╭─ Source extract

Posted on December 24, 2008 in Earthquakes Silicon Valley

I got asked to relate this by a friend on Twitter, so here is the tale.

square529In late October, 1989, I worked in one of those places that you don’t want to remember. It was a filthy place with equipment that should have been shot and buried in the mid-seventies. At the end of this one day, I got into my car and drove through the streets of East Palo Alto as quickly as I could.

I’ve never feared East Palo Alto like others have. So when the steering wheel on my car began to fight me, I sighed and pulled over to the side. Someone had sprinkled nails on the road, I reasoned. I had a flat tire, that was all. Just a flat tire.

The wobble worsened as I parked, so I concluded that two or three blowouts afflicted me. So I stopped the car at the curb and got out to inspect the damage.

The lengths to which I denied what was happening beneath my feet surprise me now. Three school-age children stood on the sidewalk, bawling. Oh dear, I thought. They think I’m a child molester come to kidnap them.

╰─
╭─ Dataset excerpts

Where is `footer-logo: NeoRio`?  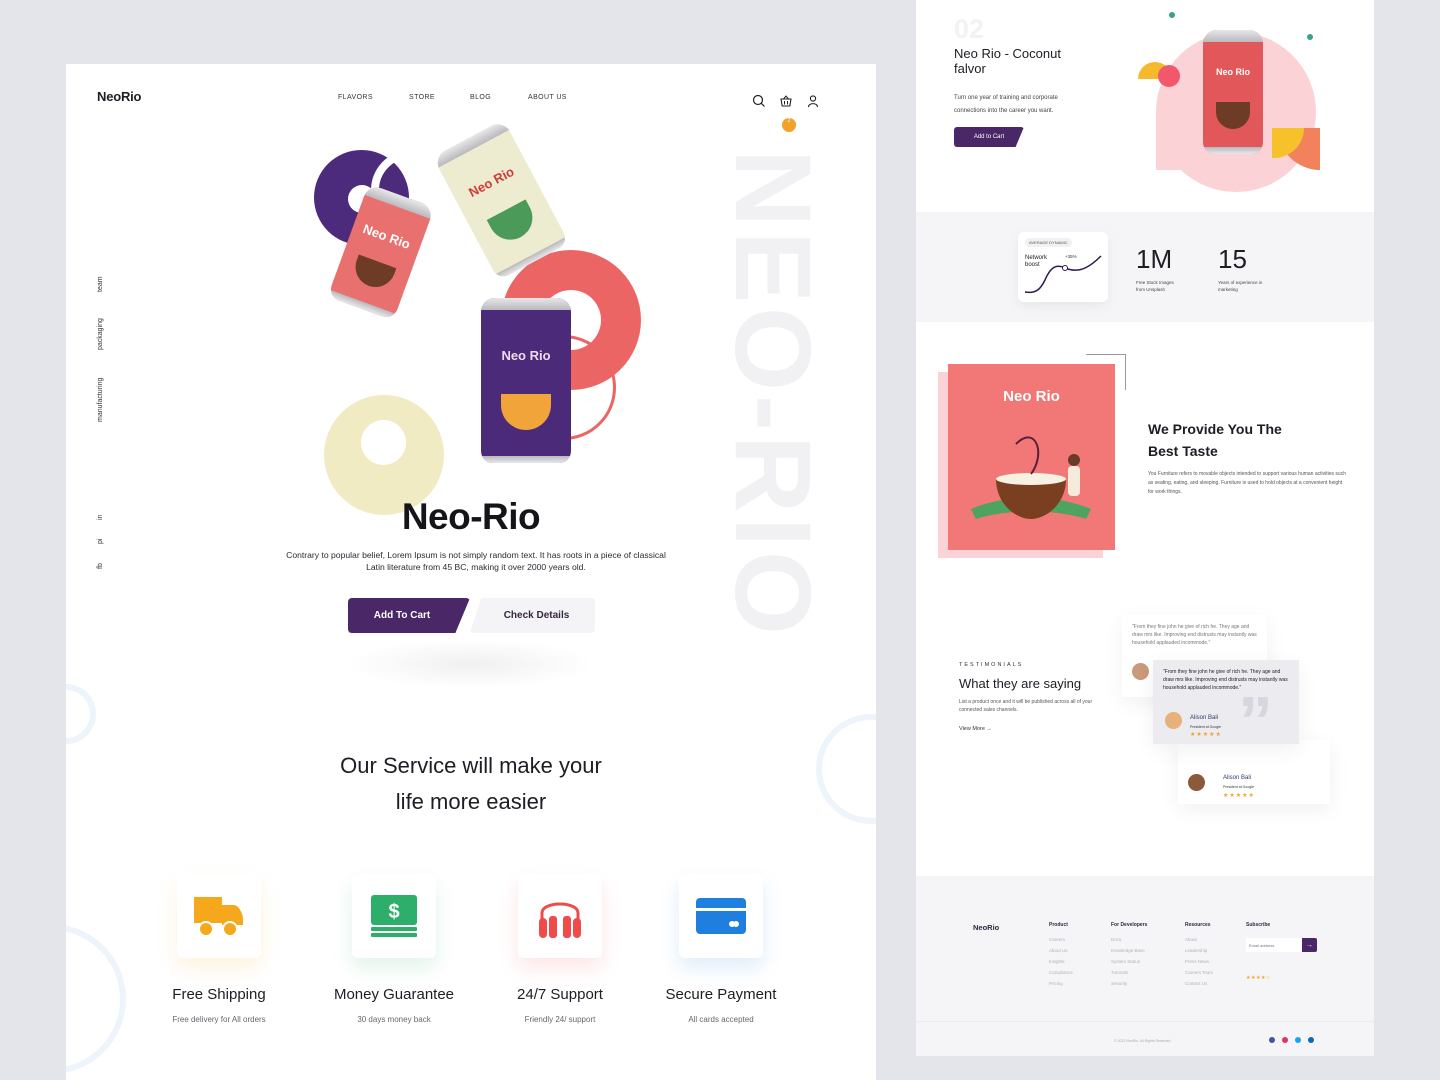
footer-logo: NeoRio is located at coordinates (986, 928).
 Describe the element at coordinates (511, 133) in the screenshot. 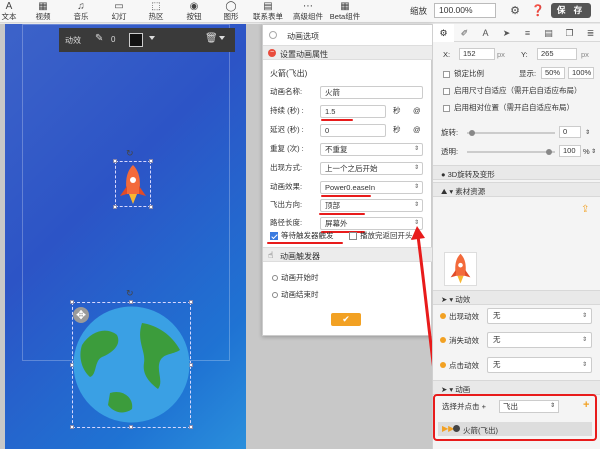

I see `rotate-slider` at that location.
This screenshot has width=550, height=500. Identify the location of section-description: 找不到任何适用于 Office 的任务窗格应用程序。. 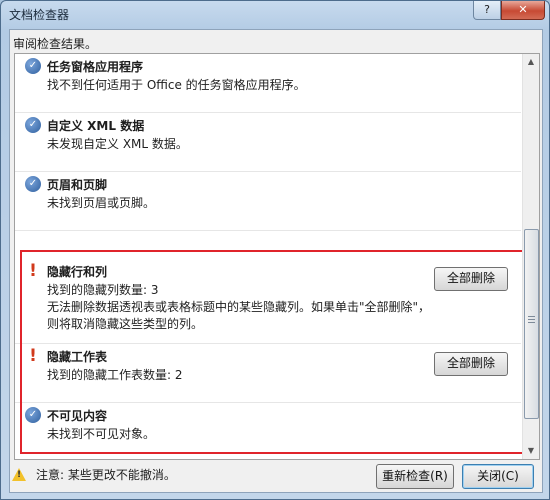
(242, 86).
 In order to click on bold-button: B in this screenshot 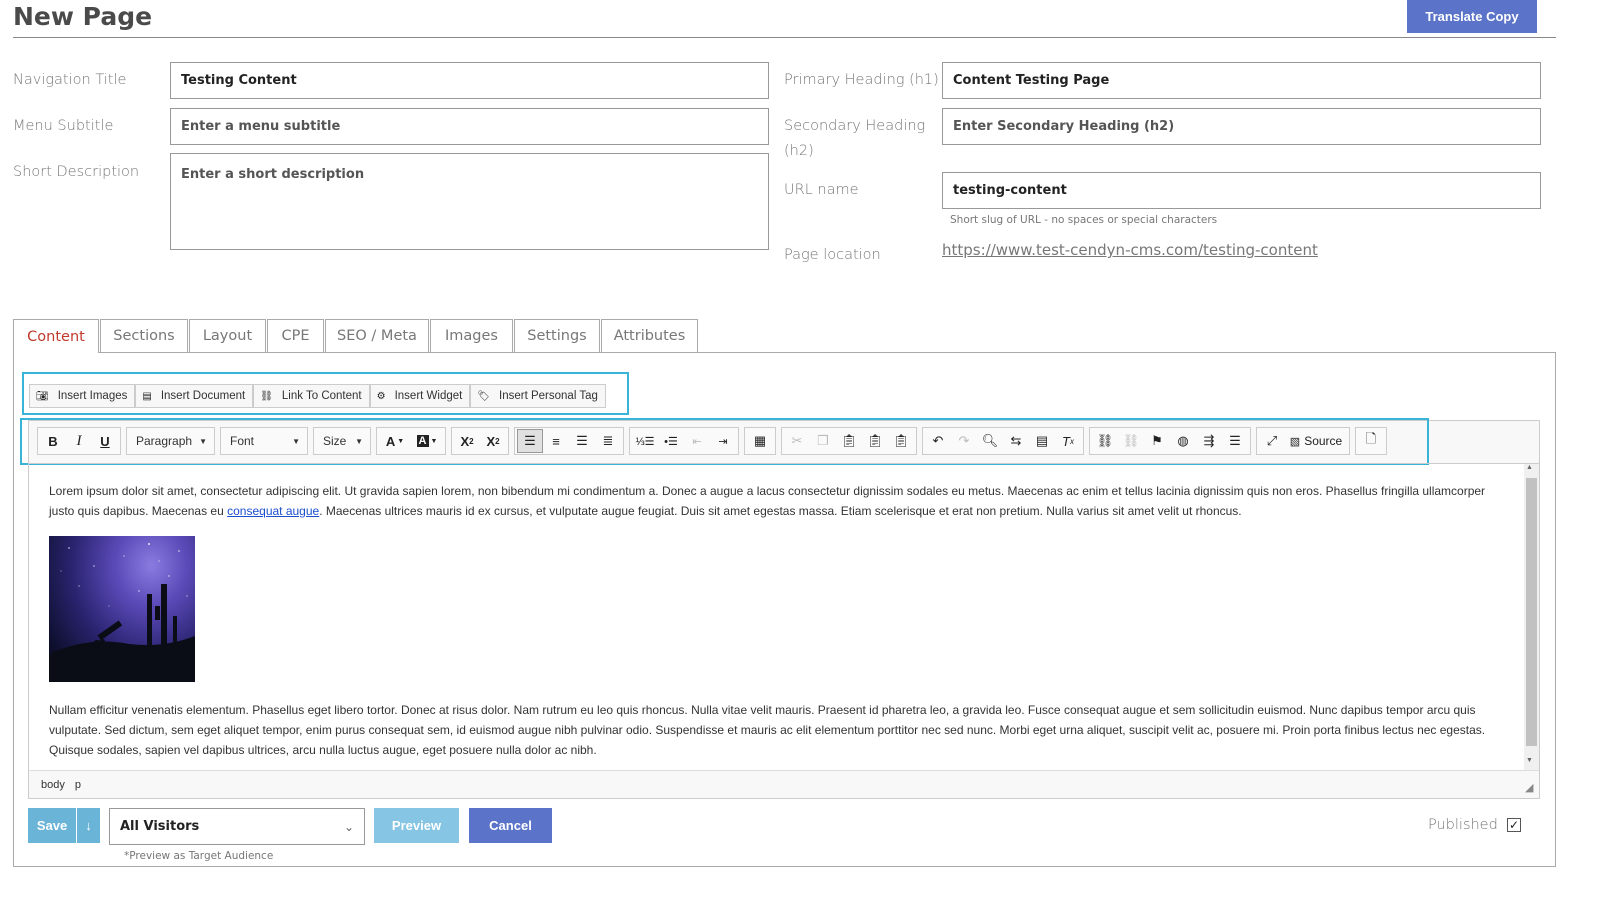, I will do `click(53, 441)`.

╰─

Task requirements:
1. List each thing the narrator of the earthquake post supposes caused the car trouble before getting out to inspect the damage.
2. Extract the passage of the earthquake post between "square529In late October, 1989, I" and "as I could.", inclusive.
3. Translate this sentence from the earthquake post into Spanish: "Three school-age children stood on the sidewalk, bawling."
The listing has no connection to the earthquake post.

Outputs for the tasks:
1.
- Someone had sprinkled nails on the road.
- A flat tire.
- Two or three blowouts.

2.
square529In late October, 1989, I worked in one of those places that you don’t want to remember. It was a filthy place with equipment that should have been shot and buried in the mid-seventies. At the end of this one day, I got into my car and drove through the streets of East Palo Alto as quickly as I could.

3. Tres niños en edad escolar estaban de pie en la acera, llorando a gritos.